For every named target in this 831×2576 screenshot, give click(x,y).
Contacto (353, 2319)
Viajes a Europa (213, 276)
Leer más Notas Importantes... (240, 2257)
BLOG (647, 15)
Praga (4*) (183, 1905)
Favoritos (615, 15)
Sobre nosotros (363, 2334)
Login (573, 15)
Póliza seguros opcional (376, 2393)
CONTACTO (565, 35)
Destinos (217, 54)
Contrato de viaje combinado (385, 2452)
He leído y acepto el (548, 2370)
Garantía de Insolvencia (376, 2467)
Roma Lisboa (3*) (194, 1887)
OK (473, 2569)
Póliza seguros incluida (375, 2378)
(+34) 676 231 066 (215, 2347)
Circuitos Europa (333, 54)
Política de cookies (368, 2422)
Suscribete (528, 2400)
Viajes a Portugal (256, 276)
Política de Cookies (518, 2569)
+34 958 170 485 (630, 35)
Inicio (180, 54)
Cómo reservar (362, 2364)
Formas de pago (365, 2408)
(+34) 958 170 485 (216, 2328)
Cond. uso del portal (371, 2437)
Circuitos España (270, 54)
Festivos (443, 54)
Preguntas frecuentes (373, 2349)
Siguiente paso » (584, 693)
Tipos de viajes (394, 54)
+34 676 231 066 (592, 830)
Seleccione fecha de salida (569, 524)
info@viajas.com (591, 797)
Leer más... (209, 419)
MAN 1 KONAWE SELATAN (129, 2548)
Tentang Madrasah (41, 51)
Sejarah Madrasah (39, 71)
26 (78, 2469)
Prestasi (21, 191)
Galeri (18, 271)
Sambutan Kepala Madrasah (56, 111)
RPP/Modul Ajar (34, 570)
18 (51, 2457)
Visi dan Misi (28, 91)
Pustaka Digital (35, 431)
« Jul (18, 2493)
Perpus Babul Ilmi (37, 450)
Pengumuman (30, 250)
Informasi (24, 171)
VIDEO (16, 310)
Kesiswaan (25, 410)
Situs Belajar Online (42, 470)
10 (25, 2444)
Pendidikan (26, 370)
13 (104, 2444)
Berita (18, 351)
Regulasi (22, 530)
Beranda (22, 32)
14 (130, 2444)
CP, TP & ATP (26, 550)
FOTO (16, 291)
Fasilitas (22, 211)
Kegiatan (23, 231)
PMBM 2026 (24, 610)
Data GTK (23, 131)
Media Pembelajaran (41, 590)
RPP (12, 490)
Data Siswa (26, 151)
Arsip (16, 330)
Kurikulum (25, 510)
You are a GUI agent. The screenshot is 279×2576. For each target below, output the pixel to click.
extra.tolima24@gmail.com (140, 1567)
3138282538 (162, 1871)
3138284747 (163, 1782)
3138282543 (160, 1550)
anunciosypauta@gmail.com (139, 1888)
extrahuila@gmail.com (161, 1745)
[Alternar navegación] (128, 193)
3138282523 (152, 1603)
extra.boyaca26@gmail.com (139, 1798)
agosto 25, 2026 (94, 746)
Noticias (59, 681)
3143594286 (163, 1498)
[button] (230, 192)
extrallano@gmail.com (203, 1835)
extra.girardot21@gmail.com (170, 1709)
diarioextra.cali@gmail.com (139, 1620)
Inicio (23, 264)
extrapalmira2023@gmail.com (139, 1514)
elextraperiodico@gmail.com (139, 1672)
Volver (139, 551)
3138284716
────────────────────────────────────────
• _WORK TO COMPLETE_:
Return the records given above in their entirety, word for word.

• _TASK RESULT_:
For every named target in this 831×2576 screenshot, give click(x,y).
Contacto (353, 2319)
Viajes a Europa (213, 276)
Leer más Notas Importantes... (240, 2257)
BLOG (647, 15)
Praga (4*) (183, 1905)
Favoritos (615, 15)
Sobre nosotros (363, 2334)
Login (573, 15)
Póliza seguros opcional (376, 2393)
CONTACTO (565, 35)
Destinos (217, 54)
Contrato de viaje combinado (385, 2452)
He leído y acepto el (548, 2370)
Garantía de Insolvencia (376, 2467)
Roma Lisboa (3*) (194, 1887)
OK (473, 2569)
Póliza seguros incluida (375, 2378)
(+34) 676 231 066 (215, 2347)
Circuitos Europa (333, 54)
Política de cookies (368, 2422)
Suscribete (528, 2400)
Viajes a Portugal (256, 276)
Política de Cookies (518, 2569)
+34 958 170 485 (630, 35)
Inicio (180, 54)
Cómo reservar (362, 2364)
Formas de pago (365, 2408)
(+34) 958 170 485 (216, 2328)
Cond. uso del portal (371, 2437)
Circuitos España (270, 54)
Festivos (443, 54)
Preguntas frecuentes (373, 2349)
Siguiente paso » (584, 693)
Tipos de viajes (394, 54)
+34 676 231 066 (592, 830)
Seleccione fecha de salida (569, 524)
info@viajas.com (591, 797)
Leer más... (209, 419)
MAN 1 KONAWE SELATAN (129, 2548)
Tentang Madrasah (41, 51)
Sejarah Madrasah (39, 71)
26 (78, 2469)
Prestasi (21, 191)
Galeri (18, 271)
Sambutan Kepala Madrasah (56, 111)
RPP/Modul Ajar (34, 570)
18 (51, 2457)
Visi dan Misi (28, 91)
Pustaka Digital (35, 431)
« Jul (18, 2493)
Perpus Babul Ilmi (37, 450)
Pengumuman (30, 250)
Informasi (24, 171)
VIDEO (16, 310)
Kesiswaan (25, 410)
Situs Belajar Online (42, 470)
10 (25, 2444)
Pendidikan (26, 370)
13 (104, 2444)
Berita (18, 351)
Regulasi (22, 530)
Beranda (22, 32)
14 (130, 2444)
CP, TP & ATP (26, 550)
FOTO (16, 291)
Fasilitas (22, 211)
Kegiatan (23, 231)
PMBM 2026 (24, 610)
Data GTK (23, 131)
Media Pembelajaran (41, 590)
RPP (12, 490)
Data Siswa (26, 151)
Arsip (16, 330)
Kurikulum (25, 510)
You are a GUI agent. The screenshot is 279×2576. For each target below, output the pixel to click.
extra.tolima24@gmail.com (140, 1567)
3138282538 (162, 1871)
3138284747 (163, 1782)
3138282543 (160, 1550)
anunciosypauta@gmail.com (139, 1888)
extrahuila@gmail.com (161, 1745)
[Alternar navegación] (128, 193)
3138282523 (152, 1603)
extra.boyaca26@gmail.com (139, 1798)
agosto 25, 2026 (94, 746)
Noticias (59, 681)
3143594286 (163, 1498)
[button] (230, 192)
extrallano@gmail.com (203, 1835)
extra.girardot21@gmail.com (170, 1709)
diarioextra.cali@gmail.com (139, 1620)
Inicio (23, 264)
extrapalmira2023@gmail.com (139, 1514)
elextraperiodico@gmail.com (139, 1672)
Volver (139, 551)
3138284716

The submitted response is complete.